I won my disability case.  AGAIN.  I was on disability before, for like 10 years.  I went back to work and school because husband complained constantly that my check wasn’t big enough.  Well of course it wasn’t, I’d been a student for most of my life, and I’d been fired from every real job I’d had.  THEN I made too much money (at my part-time job????) to keep said check and its accompanying benefits and got kicked off of disability and had to reapply for it BECAUSE even though I have a Master’s degree now (husband enjoyed student loan checks when starting his business) I’m never going to be a good employee or get hired by anyone here.  I almost didn’t graduate more than once (in both undergraduate and graduate degrees).  I took incompletes and changed internship sites because I couldn’t get a long; I honestly graduated by the skin of my teeth.  And while I’m fairly decent at doing the actual counseling work (I think) I will never ever be able to keep up with the paper work.   On top of that, this is a very small community and I am what’s considered an SPMI (Severely and Persistently Mentally Ill) client.  Everyone in the field knows that, they talk. So who is realistically going to hire me?

I am not going back to work.  I’m not going to jeopardize the small disability check that I just won AGAIN (it is not easy to win a disability case based on a mental illness because you LOOK fine) and the medicare that I desperately need, because other people are unhappy with their financial situations.  I am sorry that you don’t think its fair, but you know what?  I don’t think its fair either.  I would much rather be going to work from 9-5 every day like everyone else.  I had planned on having a career too, you know.  And I would really enjoy having my own money and not having my husband be my payee because I’m not considered responsible.  I don’t think its fair that my brain doesn’t work like everyone elses and only goes warp speed or not at all.  And I really don’t think its fair that my life is almost completely controlled by meds (that are eating my stomach and killing my brain): too much of this and I’m like a 6-year-old with a sugar rush and too little of that and I’m a two-toed sloth.  I can’t make decisions about anything, I’m overwhelmed by everything, and I have almost no control over my own life.  So I am tired of all the “she gets money for free” and “she doesn’t work because she’s lazy” and “when are you going back to work?” shit.   Talk to me about it’s not fair when you want to trade brains.  Otherwise, shut up about it already.

Take 2

So I’m trying this blogging thing again.  I tried once before at Writing.com, and was honestly overwhelmed by all of the stuff on their website.  And by the difficulty in doing simple things like changing fonts and doing simple things like adding italics and boldface type.  AND of course the fact that they make you pay to blog.  Supposedly you’re paying so you can be critiqued by other “writers” and be part of a “writing community”, but I never felt like anyone reading my stuff was any more professional than I was, or any more educated.  So I’m trying again.  And if anyone reads my ramblings great, and if not–that’s fine too.
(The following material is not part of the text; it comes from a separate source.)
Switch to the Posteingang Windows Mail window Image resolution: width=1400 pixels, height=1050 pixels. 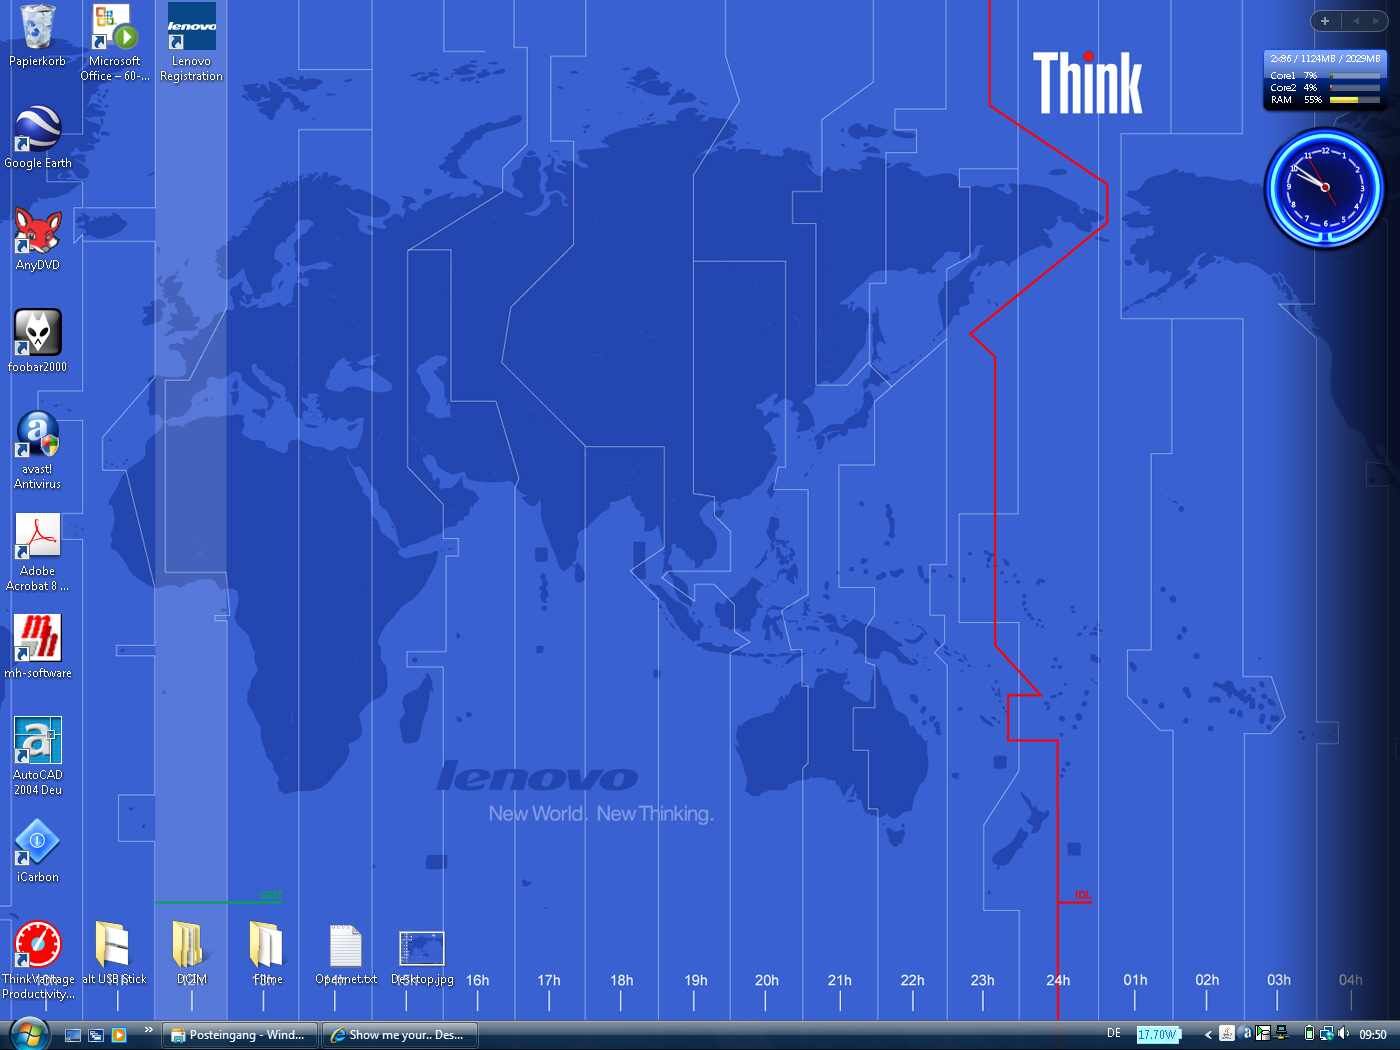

I eat weird stuff because my stomach is evil.  I knit because it keeps me from smoking.  I’m probably a huge hypochondriac. I’m certainly a major underachiever.  I’m a mom of two and a wife of one.  I am bipolar (or I have bipolar, which ever you prefer)–something I consider a spectrum disorder.  My son is on the autism spectrum, so we’re a spectrum-y type of household most of the time.

I finished my Master’s degree last May so I could be a counselor, but I don’t work because I mostly suck at it.  I’m in the middle of reapplying for disability which sort of sucks.  I’m having surgery to remove some girl parts on May 3, which also sort of sucks.  It snowed here today, IN APRIL, and this REALLY REALLY sucks.

I like being a stay home mom, but I also sort of suck at that.  I’m not so good at all of the housecleaning, kid hauling, play-dating, type stuff.  I’m becoming a decent gluten-free baker which is interesting (I do love to make a mess in the kitchen) and I used to be a decent cook before my last attempt at working so we’ll see what happens now that I have time on my hands.  I’m just not so good at prioritizing and making good use of my time.  There’s so much news to read and stuff to see on the internet and TV that I forget about stuff like the laundry and the dishwasher until my husband comes in and gives me the eye-roll.  Sigh

At one point I wanted to be a writer, so we’ll see what I can bring to the table with this trip through the disability process again.  Maybe it will interest someone else.